Teknopreneur.com – Kebijakan pemerintah Indonesia mengalihkan subsidi bahan bakar minyak ke gas tak lantas membuat semua warga Indonesia mau menggunakan gas. Ada warga yang justru menggunakan kayu saat minyak tanah mulai langka di pasaran. Alasan yang dikemukakan biayanya karena warga takut jika suatu saat tabung gas bias saja meledak.

Dosen fakultas pertanian Unila, Agus hadir untuk memberikan solusi warga yang setia menggunakan kayu bakar. Ia mendesain sebuah kompor kayu yang hemat bahan bakar. Sekilas tak ada yang special dari kompor buatannya. Namun, kompor buatan Agus terbukti dua kali lipat hemat bahan bakar. Lulusan Teknik Pertanian Universitas Gajah Mada ini juga berhasil mendesain kompor yang minim jelaga.

Menurutnya, ibu rumah tangga yang memasak menggunakan kayu cenderung menggunakan tungku. Tungku tersebut biasanya banyak mengeluarkan asap hitam atau jelaga. Jelaga ini dapat membuat mata kita pedih. Selain itu, kandungan CO akibat pembakaran tidak sempurna juga dapat mengganggu sistem pernapasan.

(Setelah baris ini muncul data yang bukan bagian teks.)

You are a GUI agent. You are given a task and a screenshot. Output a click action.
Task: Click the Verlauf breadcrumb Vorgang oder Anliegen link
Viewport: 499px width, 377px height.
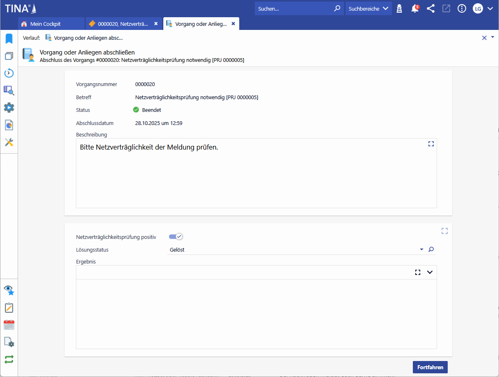(x=88, y=38)
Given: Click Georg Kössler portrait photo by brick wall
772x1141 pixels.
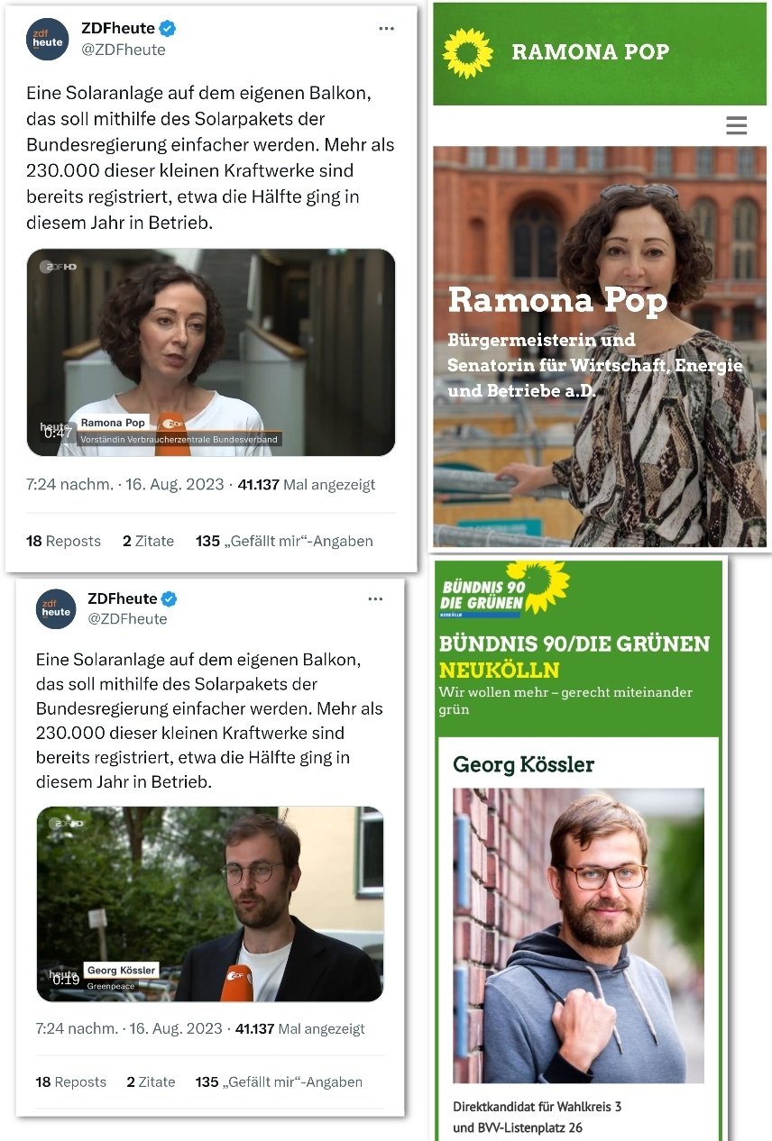Looking at the screenshot, I should [x=578, y=936].
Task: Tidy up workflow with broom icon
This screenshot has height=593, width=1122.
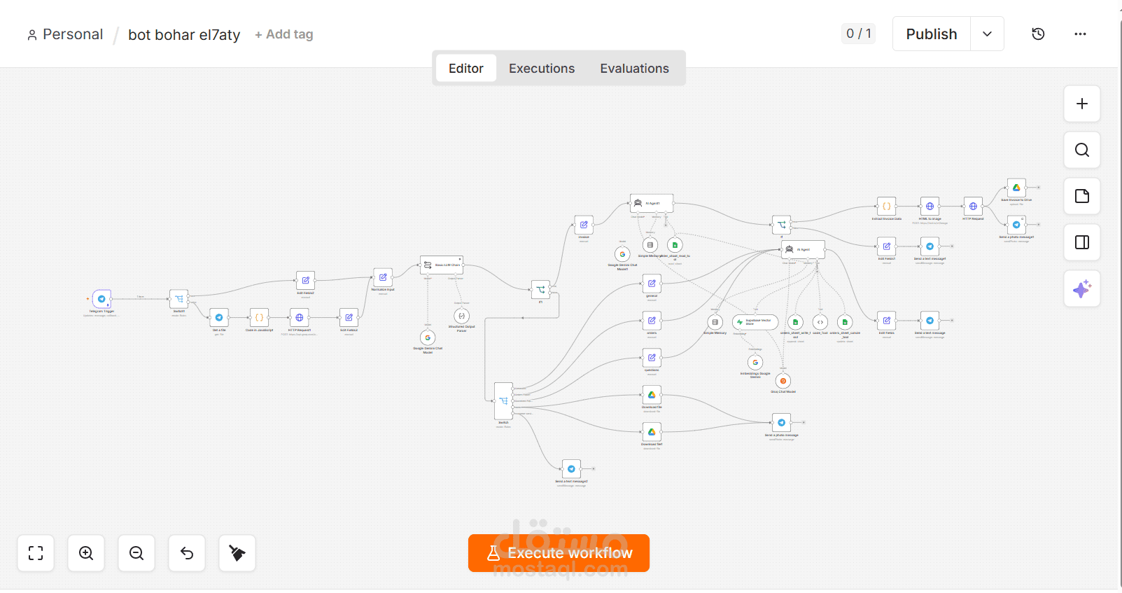Action: click(x=237, y=553)
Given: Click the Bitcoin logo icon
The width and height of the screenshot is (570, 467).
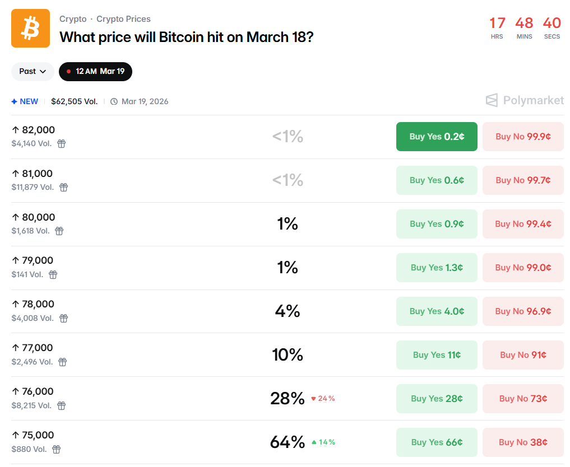Looking at the screenshot, I should (30, 28).
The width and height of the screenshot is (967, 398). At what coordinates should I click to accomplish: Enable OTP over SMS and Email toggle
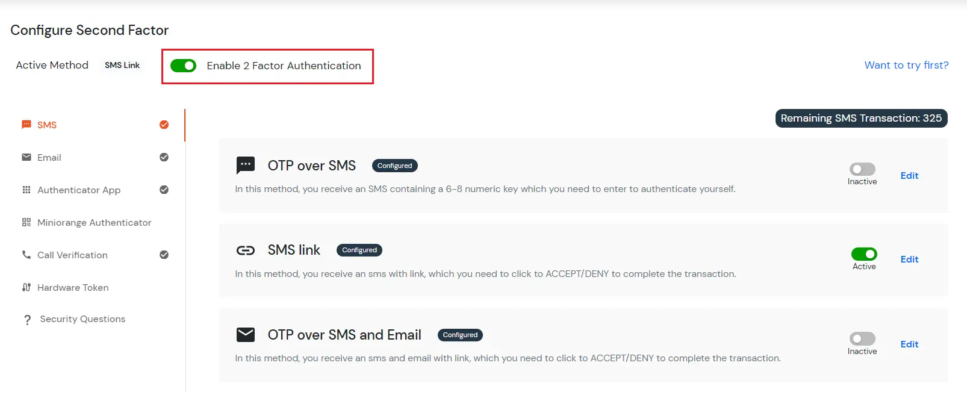[x=862, y=339]
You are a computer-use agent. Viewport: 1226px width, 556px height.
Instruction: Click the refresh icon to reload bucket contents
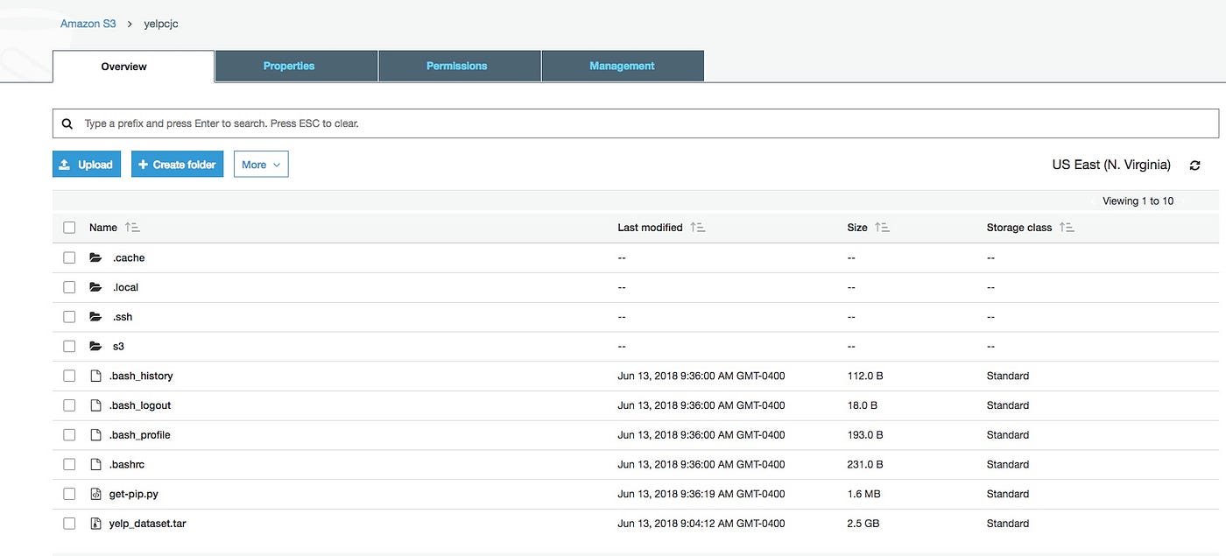click(x=1194, y=165)
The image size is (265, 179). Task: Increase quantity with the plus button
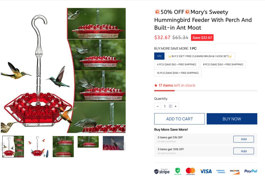click(x=176, y=106)
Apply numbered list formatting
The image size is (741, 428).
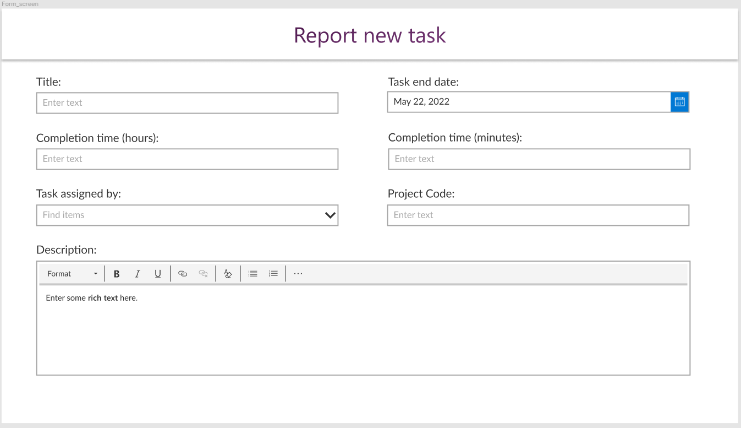pos(273,274)
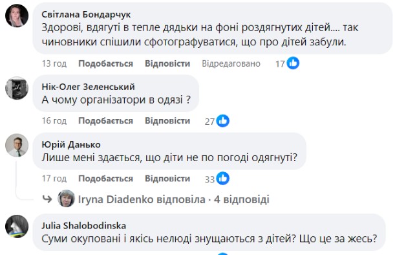
Task: Like Світлана Бондарчук's comment with Подобається
Action: click(x=105, y=63)
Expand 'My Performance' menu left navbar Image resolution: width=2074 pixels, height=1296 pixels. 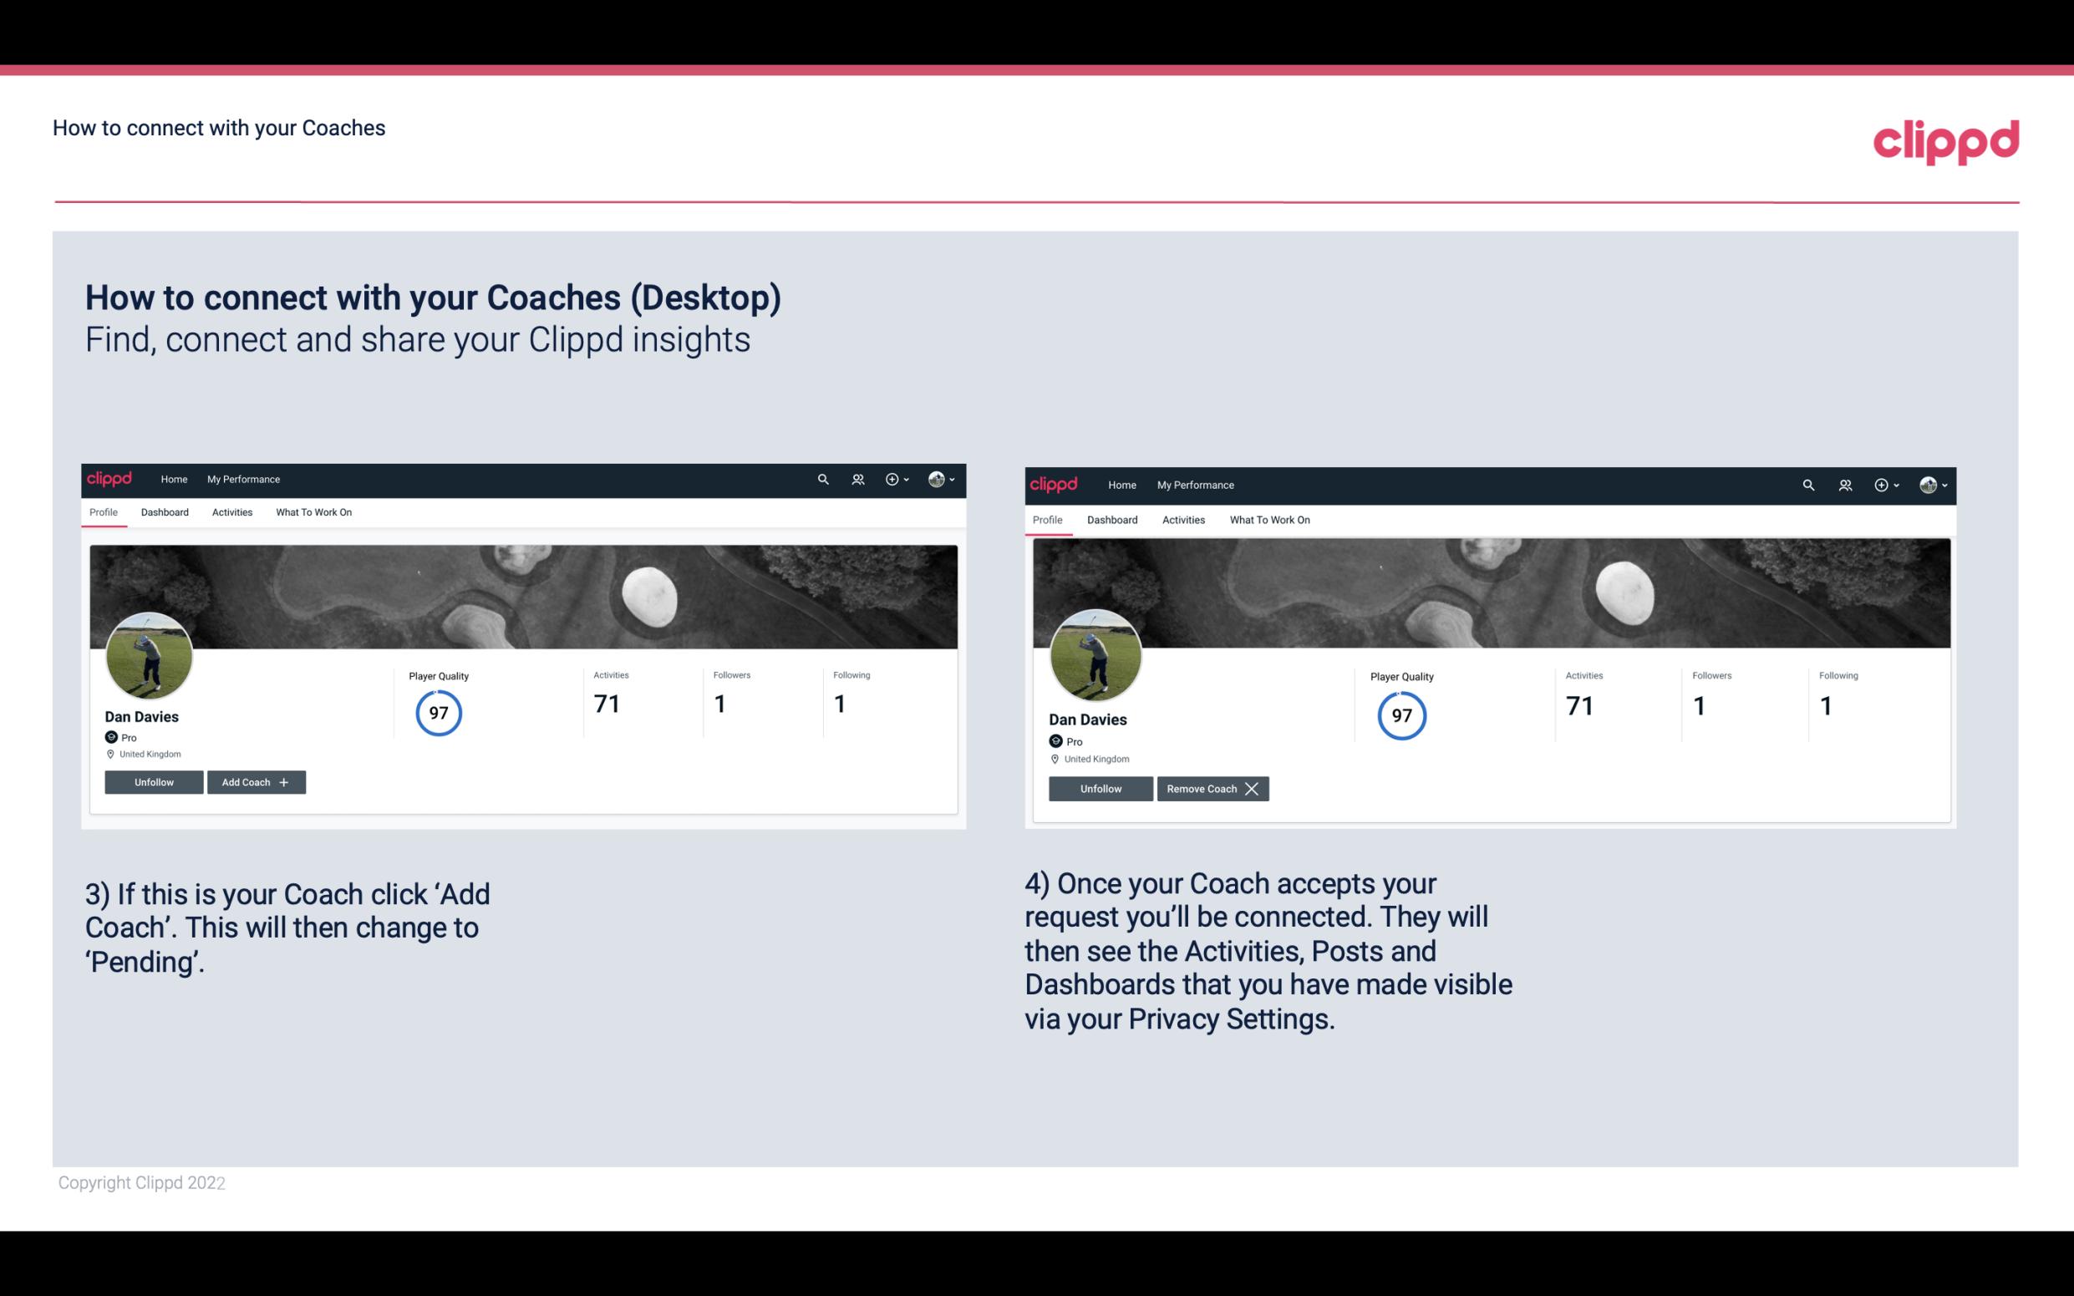tap(242, 478)
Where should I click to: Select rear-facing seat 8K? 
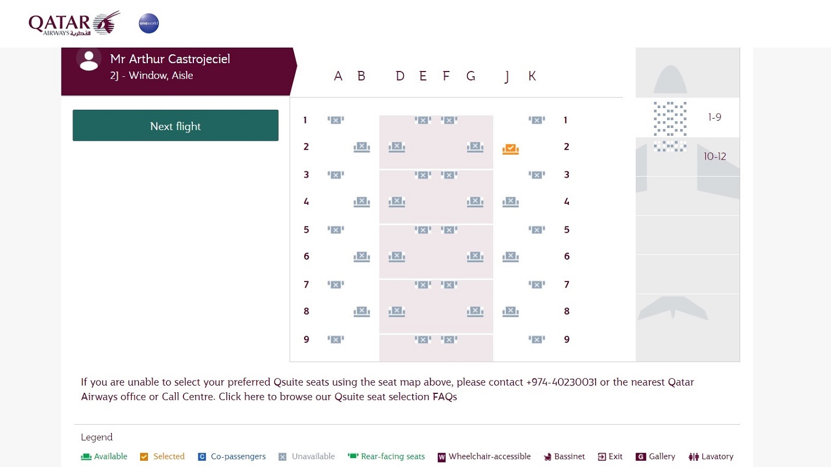pyautogui.click(x=510, y=311)
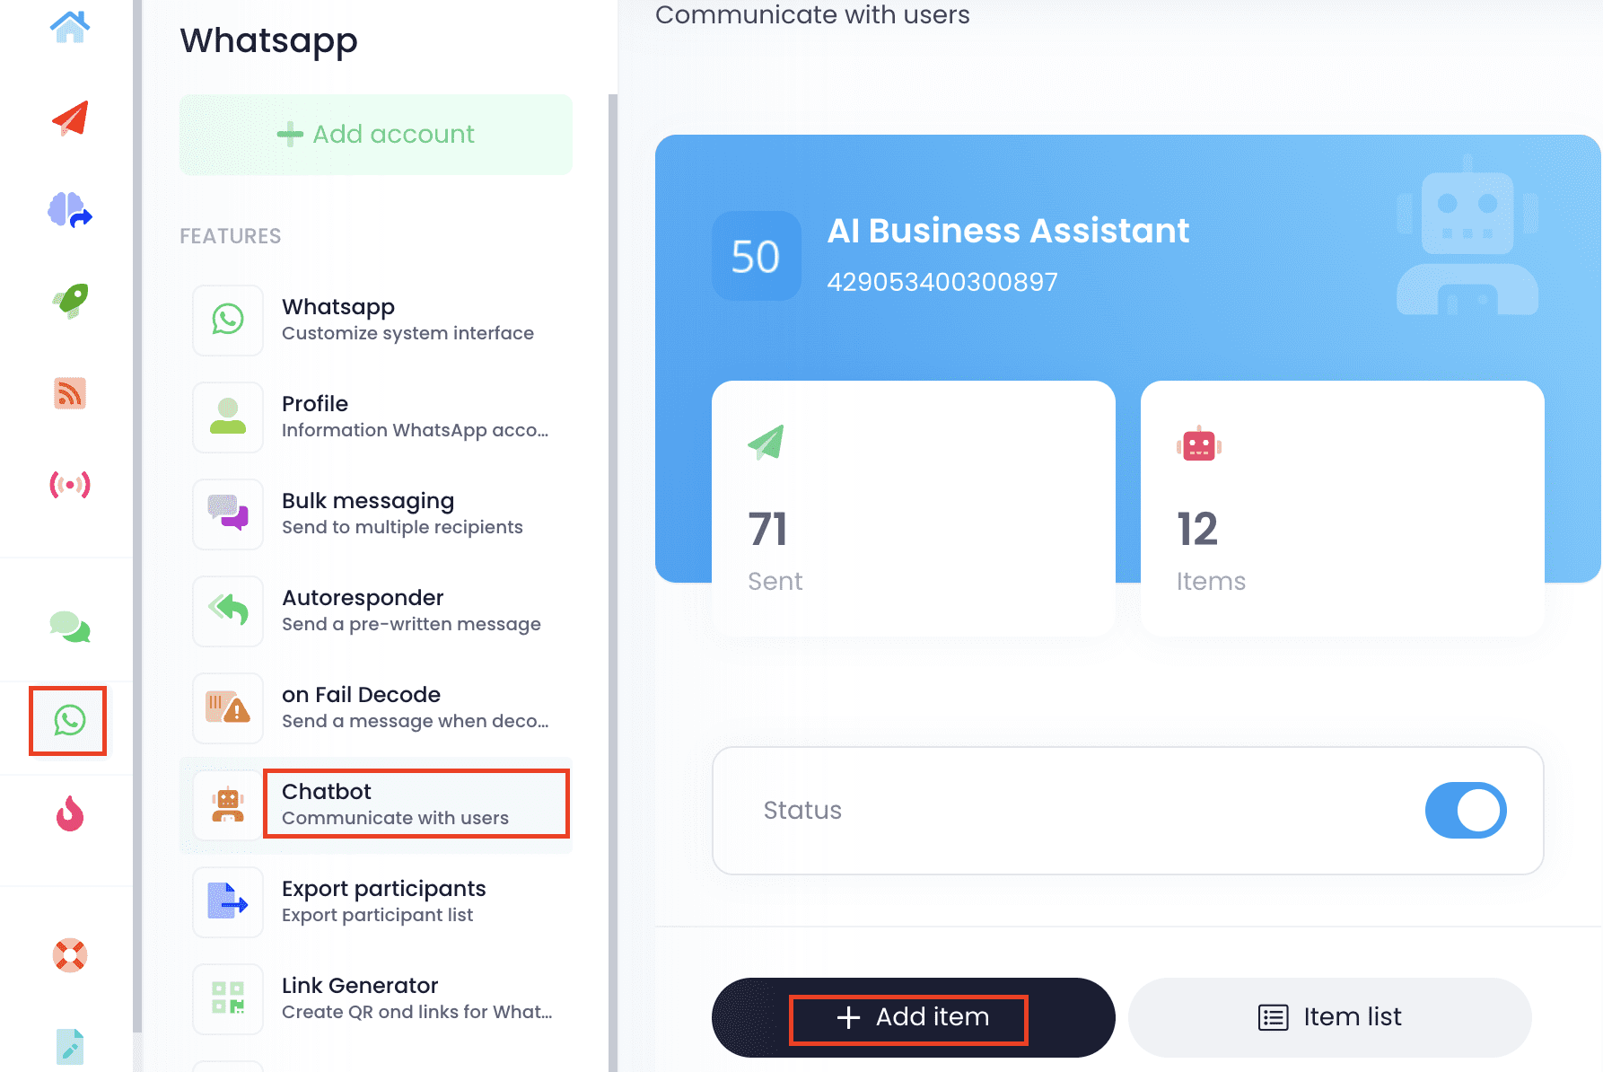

Oleh karena itu, Agus merancang kompor yang terbuat dari alumunium. Kompor ini terbukti lebih efisien dari tungku yang biasa digunakan. Dari hasil uji coba, kompor membutuhkan kayu bakar seberat 690 gram untuk memasak sekitar 30 menit. Padahal, tungku kayu biasanya membutuhkan bahan bakar sebanyak 856 gram kayu bakar.

Menurut Agus, prinsip kerja kompor ini mirip dengan kompor minyak. Namun, ia memanfaatkan proses gasifikasi dalam pembakaran. Gasifikasi adalah proses pengubahan bahan bakar kayu menjadi gas yang kemudian dibakar lagi dengan oksigen. Bedanya lagi, sumbu yang ada pada kompor berupa lubang-lubang kecil yang berfungsi sebagai tempat masuknya oksigen.

Saat ini Agus sedang menyempurnakan bentuk kompornya agar lebih menarik. Ia sedang merancang tempat untuk menambahkan kayu bakar. Agus berharap, kompor buatannya ini dapat membantu kalangan menengah ke bawah. Selain itu, kompor ini juga dapat digunakan oleh pengusaha makanan yang masih setia menggunakan kayu bakar demi mempertahankan cita rasa. Dengan demikian, mereka dapat menghemat pembelian kayu bakar.